Mozilla’s new startup will build “trustworthy” AI that benefits humanity. If that sounds familiar, it was OpenAI’s founding mission.
The startup, Mozilla.ai, aims to create an independent and open-source AI ecosystem that addresses society’s most pressing concerns about the rapidly-advancing technology.
Mark Surman, President of the Mozilla Foundation, wrote in a blog post:
“This new wave of AI has generated excitement, but also significant apprehension. We aren’t just wondering ‘What’s possible?’ and ‘How can people benefit?’ We’re also wondering ‘What could go wrong?’ and ‘How can we address it?’ Two decades of social media, smartphones and their consequences have made us leery.
Mozilla has been asking these questions about AI for a while now — sketching out a vision for trustworthy AI, mobilizing our community to document what’s broken and investing in startups that are trying to create more responsible AI.”
The rush to get AI solutions to market has been likened to a new “arms race,” in reference to the dangerous period when the US, Soviet Union, and their respective allies raced to achieve nuclear supremacy.
OpenAI was founded as a nonprofit with the state mission of ensuring that its research makes positive long-term contributions to humanity. Many believe the company has strayed from this mission.
Just today, a ChatGPT glitch leaked users’ conversation histories. OpenAI’s chief executive tweeted that there would be a “technical postmortem” soon.
Mike Kiser, Director of Strategy and Standards at SailPoint, commented:
“Sharing information with ChatGPT is not like talking to another adult, it is much more like sharing sensitive details with an overly-chatty three-year-old. If you don’t want your organisation’s secrets used to train the platform and then be reused by ChatGPT, discretion is recommended.
In addition, ChatGPT generates content, but it is difficult to prove its veracity. Even when references are used or cited, ChatGPT is learning from these links and assuming that information is true. It then uses well-written language and formatting to give those “facts” more weight. This trust in the written word may have implications for disinformation or other phishing-related attacks.”

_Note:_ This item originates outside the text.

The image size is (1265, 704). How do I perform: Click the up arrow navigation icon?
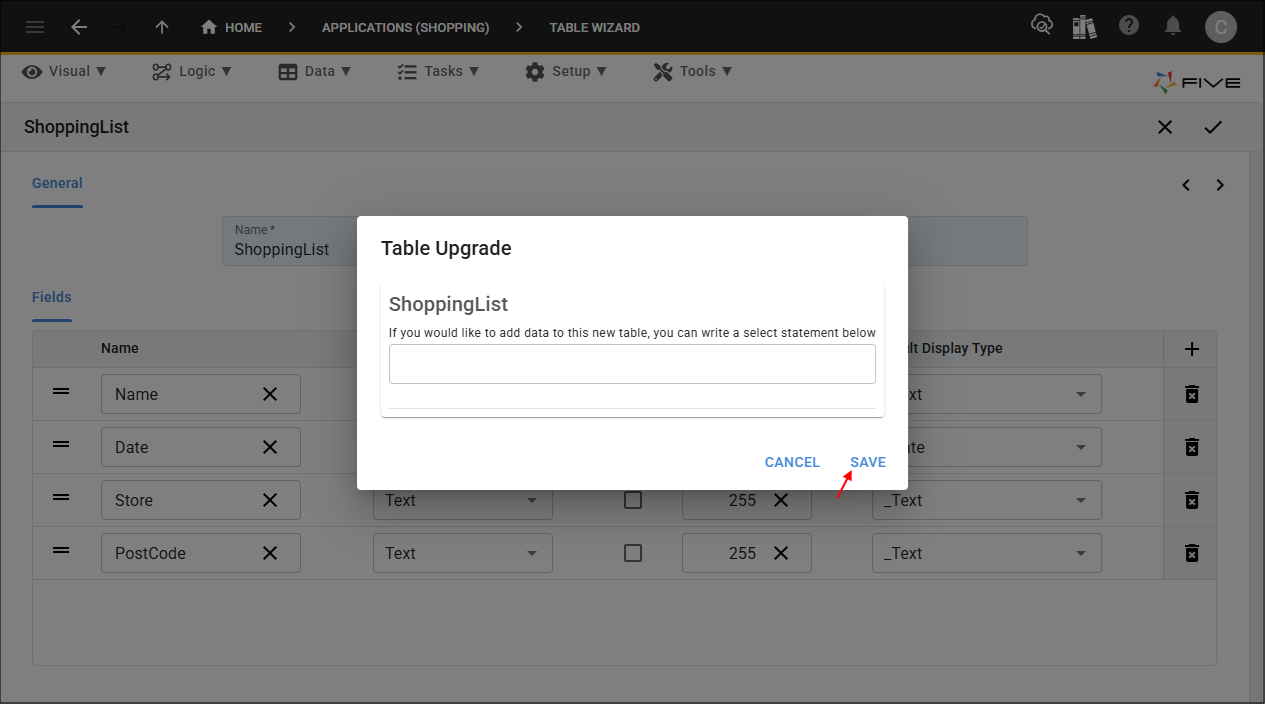162,27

Microsoft has invested tens of billions in OpenAI and has rolled out integrations with its popular products at a rapid pace. That partnership appears to have led OpenAI to take more risks and the company is now firmly a for-profit (capped at 100 times any investment.)
Elon Musk was one of OpenAI’s founders but resigned from its board in 2018. Musk has publicly questioned OpenAI’s transformation:
Hopefully, Mozilla.ai won’t forget its founding principles.
“The vision for Mozilla.ai is to make it easy to develop trustworthy AI products. We will build things and hire/collaborate with people that share our vision: AI that has agency, accountability, transparency and openness at its core,” added Mozilla Foundation President Mark Surman.
“Mozilla.ai will be a space outside big tech and academia for like-minded founders, developers, scientists, product managers and builders to gather. We believe that this group of people, working collectively, can turn the tide to create an independent, decentralized and trustworthy AI ecosystem — a real counterweight to the status quo.”
Mozilla.ai will be led by Moez Draief, Managing Director of Mozilla.